Copy word for word, please, the lines of the entries below running from the one containing "[collapse replies] (66, 252)" to the one containing "Our partners", both ends included.

• Data shown
- Opening Delimiter -

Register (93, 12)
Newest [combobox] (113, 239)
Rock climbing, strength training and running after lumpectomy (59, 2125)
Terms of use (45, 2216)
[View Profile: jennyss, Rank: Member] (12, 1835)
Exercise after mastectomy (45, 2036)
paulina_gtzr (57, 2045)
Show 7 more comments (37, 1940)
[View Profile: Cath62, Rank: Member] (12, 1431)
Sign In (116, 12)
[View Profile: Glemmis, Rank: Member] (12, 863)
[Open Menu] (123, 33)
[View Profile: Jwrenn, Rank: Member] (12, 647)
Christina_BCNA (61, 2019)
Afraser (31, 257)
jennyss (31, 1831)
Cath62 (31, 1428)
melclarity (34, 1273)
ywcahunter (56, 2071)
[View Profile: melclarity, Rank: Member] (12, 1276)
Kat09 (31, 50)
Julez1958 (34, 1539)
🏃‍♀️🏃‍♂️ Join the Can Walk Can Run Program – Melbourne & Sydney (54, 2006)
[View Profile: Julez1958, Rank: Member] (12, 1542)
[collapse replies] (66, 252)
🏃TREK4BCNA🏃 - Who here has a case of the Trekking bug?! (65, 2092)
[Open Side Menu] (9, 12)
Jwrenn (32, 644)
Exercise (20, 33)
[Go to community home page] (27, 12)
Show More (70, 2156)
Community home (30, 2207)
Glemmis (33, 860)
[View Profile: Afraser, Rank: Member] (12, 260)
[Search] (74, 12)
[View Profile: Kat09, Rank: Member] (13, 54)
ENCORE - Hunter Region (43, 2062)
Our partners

- Closing Delimiter -
- Opening Delimiter -

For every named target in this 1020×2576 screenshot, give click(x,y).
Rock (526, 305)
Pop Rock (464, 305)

- Closing Delimiter -

• Output of the exercise
[collapse replies] (66, 252)
🏃TREK4BCNA🏃 - Who here has a case of the Trekking bug?! (65, 2092)
[Open Side Menu] (9, 12)
Jwrenn (32, 644)
Exercise (20, 33)
[Go to community home page] (27, 12)
Show More (70, 2156)
Community home (30, 2207)
Glemmis (33, 860)
[View Profile: Afraser, Rank: Member] (12, 260)
[Search] (74, 12)
[View Profile: Kat09, Rank: Member] (13, 54)
ENCORE - Hunter Region (43, 2062)
Our partners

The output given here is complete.